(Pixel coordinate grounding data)
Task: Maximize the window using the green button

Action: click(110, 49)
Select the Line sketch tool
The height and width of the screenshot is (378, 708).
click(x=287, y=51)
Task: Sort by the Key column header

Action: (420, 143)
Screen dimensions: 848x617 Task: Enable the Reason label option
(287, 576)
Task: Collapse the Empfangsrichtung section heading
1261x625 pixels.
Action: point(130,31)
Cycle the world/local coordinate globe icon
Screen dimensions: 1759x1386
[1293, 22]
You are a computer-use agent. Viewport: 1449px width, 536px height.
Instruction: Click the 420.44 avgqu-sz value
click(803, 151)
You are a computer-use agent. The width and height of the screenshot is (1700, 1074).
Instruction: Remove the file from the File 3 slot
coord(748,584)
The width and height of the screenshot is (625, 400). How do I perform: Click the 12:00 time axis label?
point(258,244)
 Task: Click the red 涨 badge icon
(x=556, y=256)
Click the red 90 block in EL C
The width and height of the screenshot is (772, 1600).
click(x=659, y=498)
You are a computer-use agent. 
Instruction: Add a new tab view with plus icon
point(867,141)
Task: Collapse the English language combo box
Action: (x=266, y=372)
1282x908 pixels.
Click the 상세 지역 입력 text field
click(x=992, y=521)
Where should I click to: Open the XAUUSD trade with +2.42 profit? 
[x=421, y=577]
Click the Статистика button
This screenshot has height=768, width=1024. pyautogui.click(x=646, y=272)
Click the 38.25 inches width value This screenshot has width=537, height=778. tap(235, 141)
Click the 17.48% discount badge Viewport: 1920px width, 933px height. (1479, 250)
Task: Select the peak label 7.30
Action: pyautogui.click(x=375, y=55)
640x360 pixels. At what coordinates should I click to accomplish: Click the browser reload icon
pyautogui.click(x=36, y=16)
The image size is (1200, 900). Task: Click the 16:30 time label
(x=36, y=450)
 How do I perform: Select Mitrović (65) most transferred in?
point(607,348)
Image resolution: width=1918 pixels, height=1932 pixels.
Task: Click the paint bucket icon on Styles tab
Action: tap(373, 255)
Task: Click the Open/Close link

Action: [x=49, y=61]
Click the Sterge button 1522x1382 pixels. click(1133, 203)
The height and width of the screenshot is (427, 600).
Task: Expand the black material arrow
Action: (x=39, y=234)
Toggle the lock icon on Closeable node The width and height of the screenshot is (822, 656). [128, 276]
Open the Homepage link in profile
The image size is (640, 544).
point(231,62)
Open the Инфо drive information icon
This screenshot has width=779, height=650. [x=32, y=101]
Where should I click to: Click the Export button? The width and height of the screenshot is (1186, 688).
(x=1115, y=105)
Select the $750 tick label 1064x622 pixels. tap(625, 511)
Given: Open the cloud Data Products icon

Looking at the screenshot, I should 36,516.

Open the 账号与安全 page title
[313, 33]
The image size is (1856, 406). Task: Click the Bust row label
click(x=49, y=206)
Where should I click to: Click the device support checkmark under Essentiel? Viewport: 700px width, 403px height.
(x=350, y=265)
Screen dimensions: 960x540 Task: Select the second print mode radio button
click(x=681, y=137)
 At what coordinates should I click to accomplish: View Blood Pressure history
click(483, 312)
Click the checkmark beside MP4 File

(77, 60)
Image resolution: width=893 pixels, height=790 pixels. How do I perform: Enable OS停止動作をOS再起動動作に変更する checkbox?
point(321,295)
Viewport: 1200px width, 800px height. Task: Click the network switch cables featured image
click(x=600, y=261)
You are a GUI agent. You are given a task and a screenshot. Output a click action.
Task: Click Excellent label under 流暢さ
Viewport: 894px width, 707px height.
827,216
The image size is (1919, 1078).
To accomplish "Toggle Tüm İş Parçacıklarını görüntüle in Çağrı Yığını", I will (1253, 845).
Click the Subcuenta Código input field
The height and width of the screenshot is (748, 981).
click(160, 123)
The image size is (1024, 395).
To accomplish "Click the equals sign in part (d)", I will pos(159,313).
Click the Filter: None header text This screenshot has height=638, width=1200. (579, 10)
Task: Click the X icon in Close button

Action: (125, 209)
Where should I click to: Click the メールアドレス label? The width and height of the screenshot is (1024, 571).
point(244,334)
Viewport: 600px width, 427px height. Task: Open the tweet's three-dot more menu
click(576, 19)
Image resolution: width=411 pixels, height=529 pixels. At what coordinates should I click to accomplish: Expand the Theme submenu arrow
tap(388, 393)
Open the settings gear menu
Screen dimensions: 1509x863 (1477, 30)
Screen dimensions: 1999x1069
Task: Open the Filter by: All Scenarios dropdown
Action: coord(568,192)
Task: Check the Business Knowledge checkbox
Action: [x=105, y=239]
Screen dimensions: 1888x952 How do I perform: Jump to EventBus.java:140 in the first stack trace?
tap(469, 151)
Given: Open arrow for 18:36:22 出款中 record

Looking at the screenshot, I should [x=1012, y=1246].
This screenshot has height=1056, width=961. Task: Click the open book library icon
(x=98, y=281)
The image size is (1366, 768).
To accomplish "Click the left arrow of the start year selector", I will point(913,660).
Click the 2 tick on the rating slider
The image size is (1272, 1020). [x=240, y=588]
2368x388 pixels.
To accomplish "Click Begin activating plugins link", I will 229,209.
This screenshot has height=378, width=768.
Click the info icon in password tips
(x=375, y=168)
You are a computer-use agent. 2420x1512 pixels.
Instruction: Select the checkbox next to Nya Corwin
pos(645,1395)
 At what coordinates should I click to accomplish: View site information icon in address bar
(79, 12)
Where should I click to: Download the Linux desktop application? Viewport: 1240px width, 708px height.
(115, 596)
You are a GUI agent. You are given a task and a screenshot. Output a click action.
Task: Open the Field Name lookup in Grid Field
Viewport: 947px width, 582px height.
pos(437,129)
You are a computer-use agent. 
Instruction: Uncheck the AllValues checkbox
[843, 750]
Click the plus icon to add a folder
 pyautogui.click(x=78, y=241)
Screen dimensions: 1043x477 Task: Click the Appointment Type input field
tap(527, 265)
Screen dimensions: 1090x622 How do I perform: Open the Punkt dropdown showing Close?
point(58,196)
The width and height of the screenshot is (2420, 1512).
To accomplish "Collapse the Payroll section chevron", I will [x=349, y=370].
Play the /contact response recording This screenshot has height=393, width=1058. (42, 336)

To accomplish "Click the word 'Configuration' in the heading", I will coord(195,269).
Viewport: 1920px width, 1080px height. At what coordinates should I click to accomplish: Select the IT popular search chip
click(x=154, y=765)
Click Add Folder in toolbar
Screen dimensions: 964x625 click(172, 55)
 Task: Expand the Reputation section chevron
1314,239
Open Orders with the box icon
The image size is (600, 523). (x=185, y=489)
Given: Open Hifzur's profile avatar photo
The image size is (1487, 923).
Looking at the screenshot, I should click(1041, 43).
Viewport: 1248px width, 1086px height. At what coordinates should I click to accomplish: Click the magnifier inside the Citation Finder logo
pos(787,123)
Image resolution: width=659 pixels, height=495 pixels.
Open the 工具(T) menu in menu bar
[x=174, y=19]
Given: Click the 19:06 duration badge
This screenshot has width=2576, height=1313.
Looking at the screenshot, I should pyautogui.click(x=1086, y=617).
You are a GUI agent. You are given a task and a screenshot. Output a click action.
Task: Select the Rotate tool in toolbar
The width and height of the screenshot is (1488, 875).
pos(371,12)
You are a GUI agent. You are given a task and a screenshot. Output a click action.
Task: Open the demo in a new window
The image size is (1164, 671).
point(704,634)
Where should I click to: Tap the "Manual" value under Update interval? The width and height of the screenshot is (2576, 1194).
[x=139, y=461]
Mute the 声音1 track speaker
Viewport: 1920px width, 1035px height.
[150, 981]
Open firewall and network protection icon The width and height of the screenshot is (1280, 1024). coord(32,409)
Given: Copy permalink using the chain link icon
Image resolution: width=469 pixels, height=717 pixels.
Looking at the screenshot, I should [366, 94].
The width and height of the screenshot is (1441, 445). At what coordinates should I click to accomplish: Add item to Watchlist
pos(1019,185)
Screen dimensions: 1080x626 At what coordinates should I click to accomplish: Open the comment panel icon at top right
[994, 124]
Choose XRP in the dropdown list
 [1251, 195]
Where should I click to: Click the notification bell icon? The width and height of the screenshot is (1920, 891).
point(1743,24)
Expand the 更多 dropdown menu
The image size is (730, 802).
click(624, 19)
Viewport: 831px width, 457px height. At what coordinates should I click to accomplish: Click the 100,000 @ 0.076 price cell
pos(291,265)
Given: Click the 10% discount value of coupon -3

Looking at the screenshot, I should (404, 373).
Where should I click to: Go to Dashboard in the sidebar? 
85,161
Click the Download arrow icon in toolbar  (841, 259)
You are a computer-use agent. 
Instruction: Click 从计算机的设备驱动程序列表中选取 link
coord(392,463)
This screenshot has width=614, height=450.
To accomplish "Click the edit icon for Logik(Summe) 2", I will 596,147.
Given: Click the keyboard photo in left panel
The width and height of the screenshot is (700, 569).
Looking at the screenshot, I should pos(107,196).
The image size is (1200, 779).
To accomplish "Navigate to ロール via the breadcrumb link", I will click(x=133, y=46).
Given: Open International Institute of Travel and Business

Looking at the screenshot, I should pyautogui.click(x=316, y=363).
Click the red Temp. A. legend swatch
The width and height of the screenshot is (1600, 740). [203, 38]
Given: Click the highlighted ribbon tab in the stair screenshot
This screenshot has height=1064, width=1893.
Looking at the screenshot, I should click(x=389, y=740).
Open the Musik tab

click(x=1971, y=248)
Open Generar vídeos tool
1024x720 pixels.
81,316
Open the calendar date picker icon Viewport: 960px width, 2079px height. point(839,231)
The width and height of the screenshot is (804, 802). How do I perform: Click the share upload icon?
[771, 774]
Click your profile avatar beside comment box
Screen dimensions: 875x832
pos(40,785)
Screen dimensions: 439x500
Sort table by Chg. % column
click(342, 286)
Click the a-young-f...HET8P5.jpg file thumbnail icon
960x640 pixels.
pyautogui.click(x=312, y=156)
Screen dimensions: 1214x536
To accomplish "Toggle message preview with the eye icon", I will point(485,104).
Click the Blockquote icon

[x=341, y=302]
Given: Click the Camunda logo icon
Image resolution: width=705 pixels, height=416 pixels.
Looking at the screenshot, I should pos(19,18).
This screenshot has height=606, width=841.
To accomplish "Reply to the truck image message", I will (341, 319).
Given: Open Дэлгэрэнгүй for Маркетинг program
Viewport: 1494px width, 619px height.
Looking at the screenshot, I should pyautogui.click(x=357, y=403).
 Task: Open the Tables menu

__Work task__
Which lines in the data above hold the word "left"? Return each of them.

__Exercise solution__
To accomplish "Click the left arrow of the start year selector", I will point(913,660).
Given: Click the keyboard photo in left panel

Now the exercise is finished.